Jam di dinding sudah menunjukan pukul 03.30, masakan mbok Ijah sudah siap untuk disantap, teh manis hangat dan susu sudah siap di meja makan, kerupuk kesukaan Tata juga sudah turut meramaikan meja makan.

“Neng Tata bangun! Ayooo sahuur..” mbok Ijah berkali-kali mengetuk kamar Tata, tapi tidak juga ada sahutan dari dalam kamar.

“Neng Vivin, bangun Neng, sahur yuk, susunya sudah si mbok buatkan.” Berkali-kali mbok Ijah mengetuk pintu kamar Vivin, namun setali tiga uang dengan Tata, Vivin juga tidak menyahuti panggilan mbok Ijah.

Mbok Ijah mulai merasa geram dengan Tata dan Vivin, yang sejak dari kandungan memang paling susah untuk dibangunkan(itu pengakuan dari mereka berdua.) Apalagi musim puasa begini, bisa lebih susah lagi. Kata mereka sih di kelopak matanya ketika tidur selalu menghasilkan lem alteko. Ada-ada saja alasan yang mereka lontarkan kalo dituduh tidur seperti kebo.
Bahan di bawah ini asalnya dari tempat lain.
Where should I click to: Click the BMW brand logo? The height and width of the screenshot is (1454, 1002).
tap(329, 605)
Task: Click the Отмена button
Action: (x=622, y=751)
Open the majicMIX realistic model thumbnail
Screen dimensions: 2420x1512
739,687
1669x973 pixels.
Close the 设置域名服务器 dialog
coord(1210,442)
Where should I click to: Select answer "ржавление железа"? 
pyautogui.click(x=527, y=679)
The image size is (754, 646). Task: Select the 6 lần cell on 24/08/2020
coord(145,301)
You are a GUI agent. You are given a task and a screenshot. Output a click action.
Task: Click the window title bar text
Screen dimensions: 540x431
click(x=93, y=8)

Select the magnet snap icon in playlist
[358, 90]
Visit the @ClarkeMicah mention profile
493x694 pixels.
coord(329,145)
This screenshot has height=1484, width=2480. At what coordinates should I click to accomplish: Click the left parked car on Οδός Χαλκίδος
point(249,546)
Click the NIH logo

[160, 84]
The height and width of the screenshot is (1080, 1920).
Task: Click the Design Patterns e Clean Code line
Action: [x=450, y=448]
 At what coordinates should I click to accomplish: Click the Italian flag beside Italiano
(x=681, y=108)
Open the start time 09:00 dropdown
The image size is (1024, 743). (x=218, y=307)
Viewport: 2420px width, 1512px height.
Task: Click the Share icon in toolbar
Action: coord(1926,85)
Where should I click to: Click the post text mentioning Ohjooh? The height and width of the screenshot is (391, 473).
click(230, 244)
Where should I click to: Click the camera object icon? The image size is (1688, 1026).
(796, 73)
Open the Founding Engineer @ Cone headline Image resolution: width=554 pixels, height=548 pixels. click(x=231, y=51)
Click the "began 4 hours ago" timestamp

“Neng Tata ... Neng Vivin ... banguuuuunnn !!! kalau gak pada bangun si Mbok mau pulang kampung aja !!!” mbok Ijah mulai teriak-teriak di depan kamar Tata dan Vivin, seperti orang kesurupuan. Dan spontan saja kedua gadis imoet segara lompat dari kasur.

“Iya Mbok ... iyaa ...” mendengar kalimat pulang kampung, Tata dan Vivin langsung berjingkat dari tempat tidur. Keduanya segera mengambil posisi bersiap di depan pintu kamar masing-masing dengan mata yang masih separuh terbuka.

“Neng... cuci muka dulu deh..!” intonasi suara mbok Ijah melembut, kasian juga melihat dua perempuan imut itu seperti vampire bangun tidur. Bedanya kalau vampire di ujung bibirnya menetes darah, kalau tata dan vivin dengan air liur yang kental dan basah. Hiiiyaiyy jijayy banget deh.

“Siap Mbok….!” Ucap mereka serentak. Dengan tergesa-gesa Vivin dan Tata berlomba-lomba untuk masuk ke kamar mandi. Mbok Ijah hanya mesam-mesem melihat tingkah mereka.

“Heheheh ... dasar anak gadis yang aneh,” bisik mbok Ijah.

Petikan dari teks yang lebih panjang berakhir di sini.